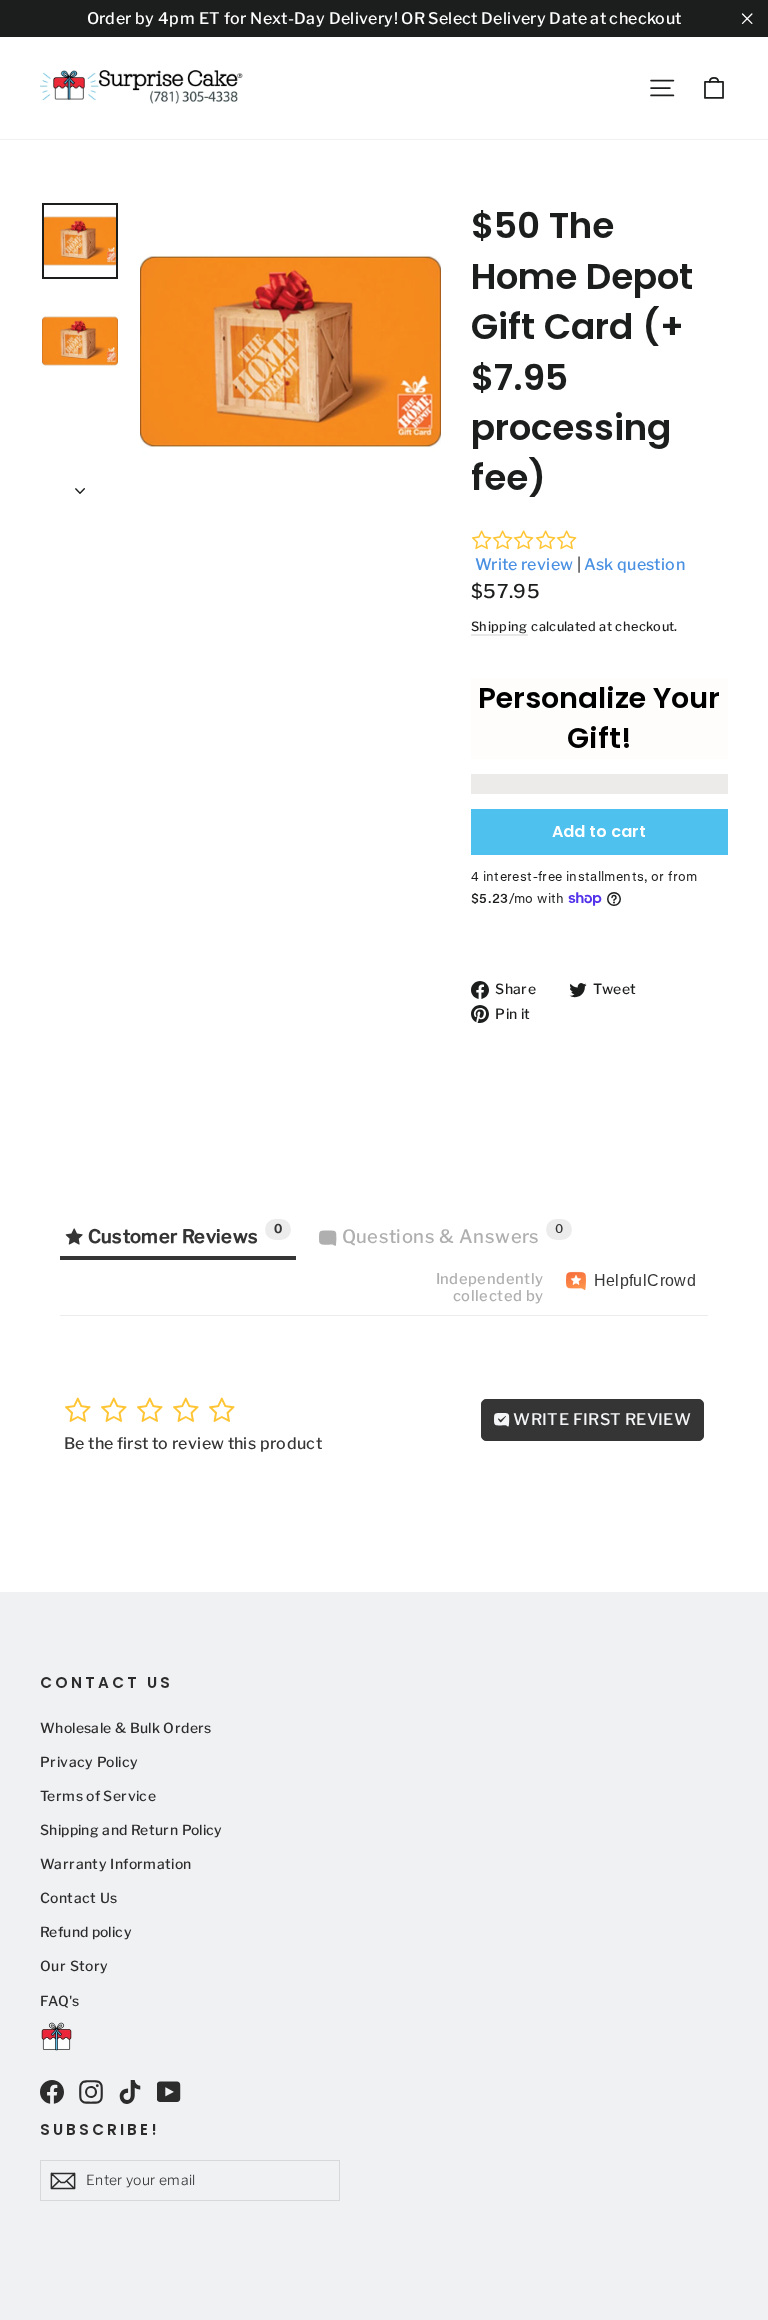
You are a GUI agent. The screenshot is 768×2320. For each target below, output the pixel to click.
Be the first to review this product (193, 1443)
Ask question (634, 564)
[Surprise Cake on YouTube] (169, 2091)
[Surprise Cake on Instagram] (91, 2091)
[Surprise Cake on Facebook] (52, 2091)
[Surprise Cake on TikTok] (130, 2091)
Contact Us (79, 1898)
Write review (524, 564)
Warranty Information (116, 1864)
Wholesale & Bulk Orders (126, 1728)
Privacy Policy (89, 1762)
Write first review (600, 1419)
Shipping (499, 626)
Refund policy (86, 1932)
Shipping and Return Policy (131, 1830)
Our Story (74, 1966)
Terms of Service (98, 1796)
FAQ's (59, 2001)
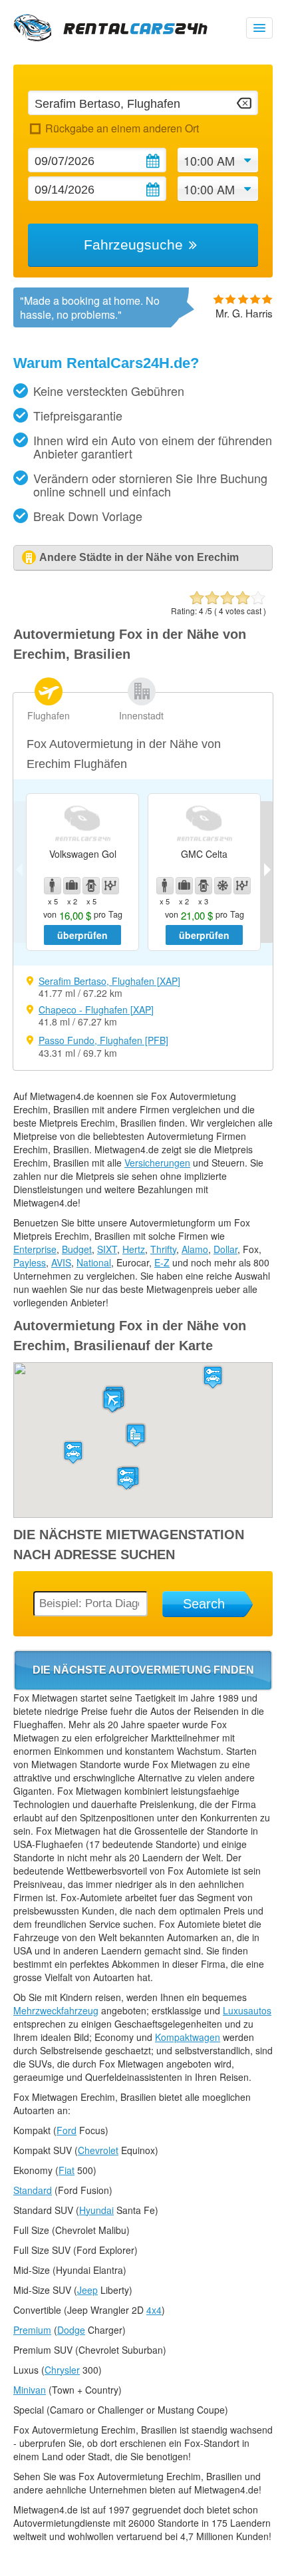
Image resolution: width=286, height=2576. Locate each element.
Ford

■ ■ ■ ■ ■ ■ ■

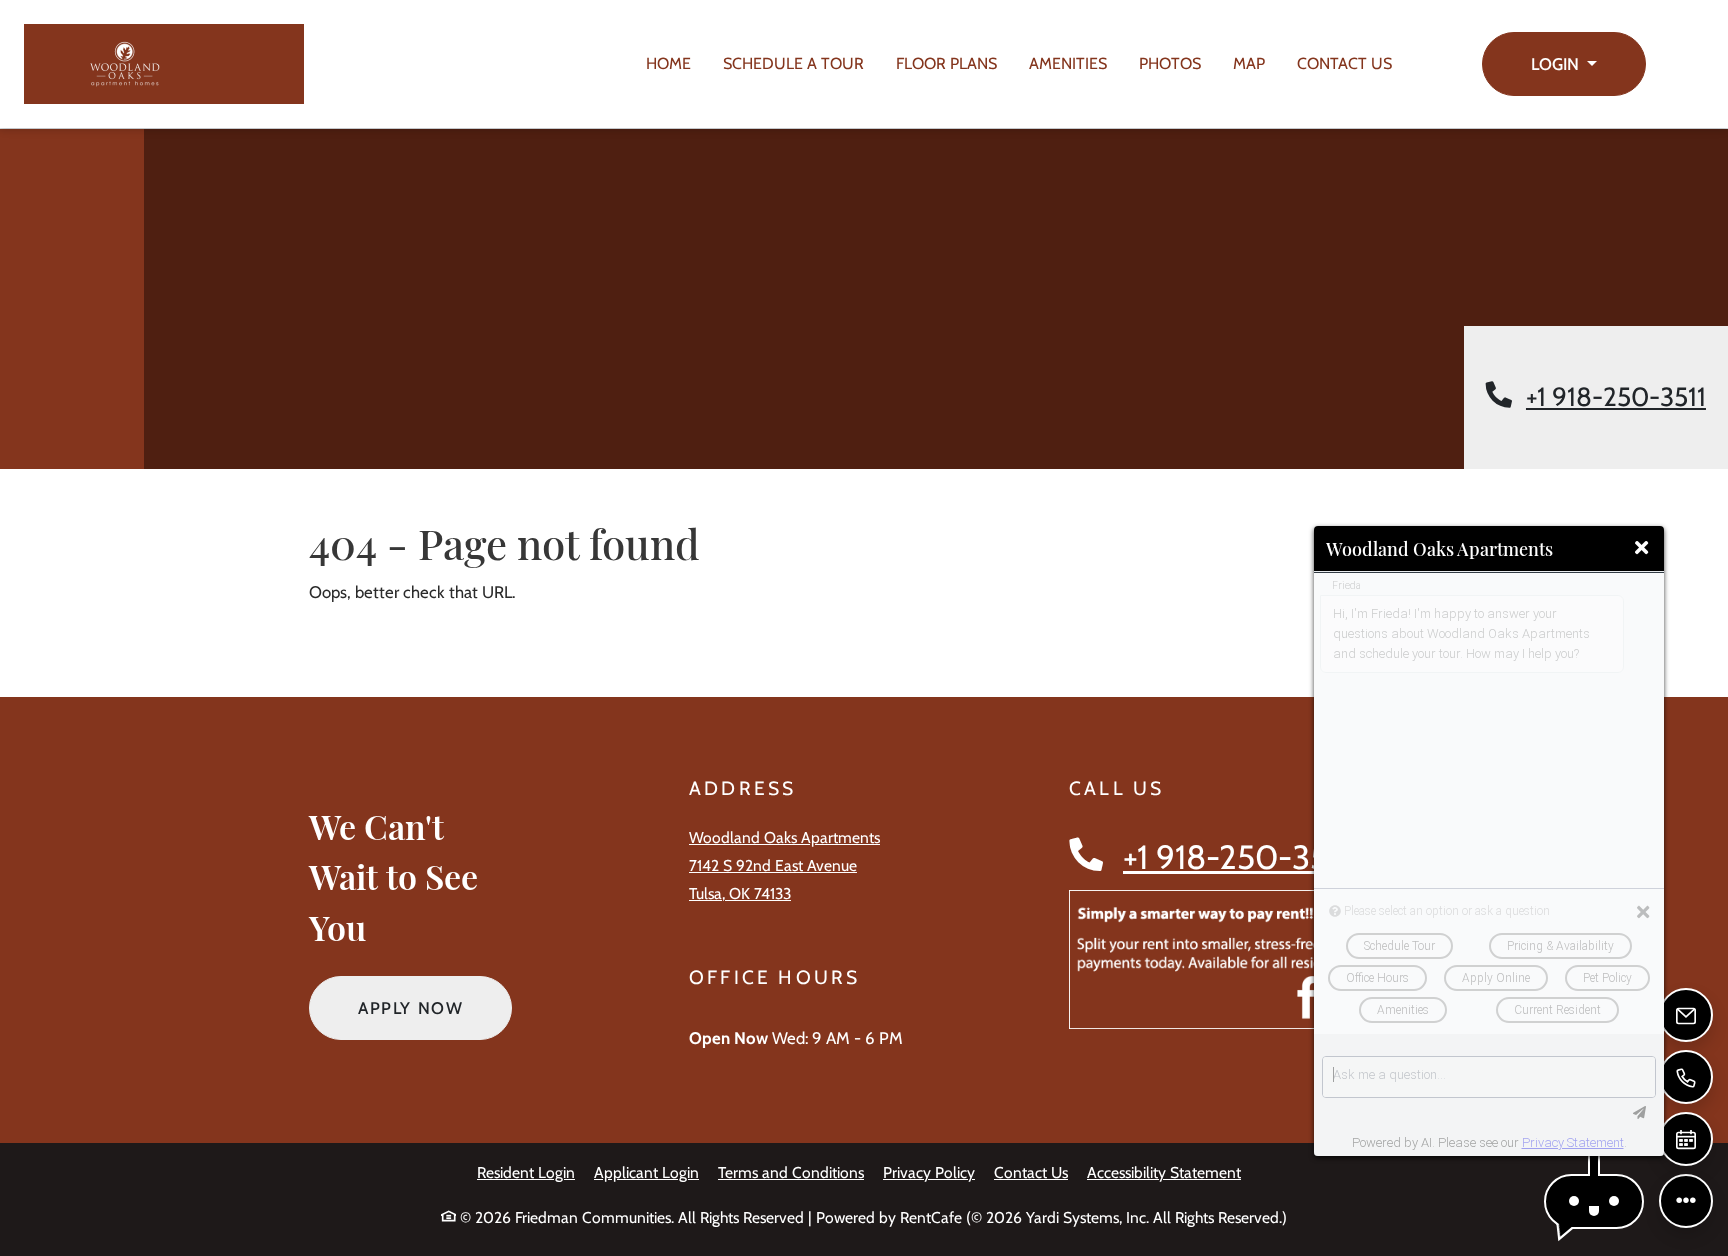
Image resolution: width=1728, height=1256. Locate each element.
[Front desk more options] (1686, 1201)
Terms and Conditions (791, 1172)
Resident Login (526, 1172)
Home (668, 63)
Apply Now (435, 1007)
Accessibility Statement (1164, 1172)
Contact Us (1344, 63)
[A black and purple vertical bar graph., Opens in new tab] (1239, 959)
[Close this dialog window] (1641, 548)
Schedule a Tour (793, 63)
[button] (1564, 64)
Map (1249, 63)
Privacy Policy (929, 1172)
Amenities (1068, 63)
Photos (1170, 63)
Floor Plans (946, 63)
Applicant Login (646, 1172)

■ ■ ■ ■ ■ ■ ■

PROMPT —
Look back at the data above. Transcribe exactly the lines starting at the line that contains "Contact Us (1344, 63)" and ending at the line that contains "Applicant Login (646, 1172)".

EXERCISE RESPONSE —
Contact Us (1344, 63)
[A black and purple vertical bar graph., Opens in new tab] (1239, 959)
[Close this dialog window] (1641, 548)
Schedule a Tour (793, 63)
[button] (1564, 64)
Map (1249, 63)
Privacy Policy (929, 1172)
Amenities (1068, 63)
Photos (1170, 63)
Floor Plans (946, 63)
Applicant Login (646, 1172)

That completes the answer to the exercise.